Dataset entries
---

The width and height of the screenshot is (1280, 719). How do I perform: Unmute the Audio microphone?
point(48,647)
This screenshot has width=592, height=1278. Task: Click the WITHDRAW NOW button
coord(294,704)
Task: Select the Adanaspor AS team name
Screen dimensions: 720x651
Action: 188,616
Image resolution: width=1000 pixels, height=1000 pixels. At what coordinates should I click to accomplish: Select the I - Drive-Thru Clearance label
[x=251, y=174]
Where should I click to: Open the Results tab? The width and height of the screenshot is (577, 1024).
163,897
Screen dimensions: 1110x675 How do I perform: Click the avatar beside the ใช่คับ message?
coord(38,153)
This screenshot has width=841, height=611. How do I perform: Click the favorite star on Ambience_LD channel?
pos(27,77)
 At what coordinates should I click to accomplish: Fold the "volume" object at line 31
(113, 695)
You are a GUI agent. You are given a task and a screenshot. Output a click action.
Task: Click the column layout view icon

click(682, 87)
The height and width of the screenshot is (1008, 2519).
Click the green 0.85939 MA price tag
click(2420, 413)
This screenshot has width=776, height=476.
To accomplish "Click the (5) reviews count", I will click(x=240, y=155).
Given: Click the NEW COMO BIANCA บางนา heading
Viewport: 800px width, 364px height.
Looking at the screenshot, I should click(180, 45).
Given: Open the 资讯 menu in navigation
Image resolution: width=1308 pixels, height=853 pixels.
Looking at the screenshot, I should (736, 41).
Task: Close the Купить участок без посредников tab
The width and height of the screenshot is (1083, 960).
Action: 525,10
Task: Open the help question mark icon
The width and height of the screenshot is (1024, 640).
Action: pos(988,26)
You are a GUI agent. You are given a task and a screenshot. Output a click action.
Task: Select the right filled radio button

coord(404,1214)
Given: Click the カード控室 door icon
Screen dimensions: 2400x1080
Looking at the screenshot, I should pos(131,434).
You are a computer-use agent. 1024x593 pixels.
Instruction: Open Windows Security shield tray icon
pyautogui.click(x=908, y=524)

---

> [TASK TO COMPLETE] Once you have read the entries, repeat them all exactly.

> [RESULT FOR THIS TASK]
The width and height of the screenshot is (1280, 719). How do I perform: Unmute the Audio microphone?
point(48,647)
This screenshot has width=592, height=1278. Task: Click the WITHDRAW NOW button
coord(294,704)
Task: Select the Adanaspor AS team name
Screen dimensions: 720x651
Action: 188,616
Image resolution: width=1000 pixels, height=1000 pixels. At what coordinates should I click to accomplish: Select the I - Drive-Thru Clearance label
[x=251, y=174]
Where should I click to: Open the Results tab? The width and height of the screenshot is (577, 1024).
163,897
Screen dimensions: 1110x675 How do I perform: Click the avatar beside the ใช่คับ message?
coord(38,153)
This screenshot has width=841, height=611. How do I perform: Click the favorite star on Ambience_LD channel?
pos(27,77)
 At what coordinates should I click to accomplish: Fold the "volume" object at line 31
(113, 695)
You are a GUI agent. You are given a task and a screenshot. Output a click action.
Task: Click the column layout view icon

click(682, 87)
The height and width of the screenshot is (1008, 2519).
Click the green 0.85939 MA price tag
click(2420, 413)
This screenshot has width=776, height=476.
To accomplish "Click the (5) reviews count", I will click(x=240, y=155).
Given: Click the NEW COMO BIANCA บางนา heading
Viewport: 800px width, 364px height.
Looking at the screenshot, I should click(180, 45).
Given: Open the 资讯 menu in navigation
Image resolution: width=1308 pixels, height=853 pixels.
Looking at the screenshot, I should (736, 41).
Task: Close the Купить участок без посредников tab
The width and height of the screenshot is (1083, 960).
Action: 525,10
Task: Open the help question mark icon
The width and height of the screenshot is (1024, 640).
Action: pos(988,26)
You are a GUI agent. You are given a task and a screenshot. Output a click action.
Task: Select the right filled radio button

coord(404,1214)
Given: Click the カード控室 door icon
Screen dimensions: 2400x1080
Looking at the screenshot, I should pos(131,434).
You are a computer-use agent. 1024x593 pixels.
Instruction: Open Windows Security shield tray icon
pyautogui.click(x=908, y=524)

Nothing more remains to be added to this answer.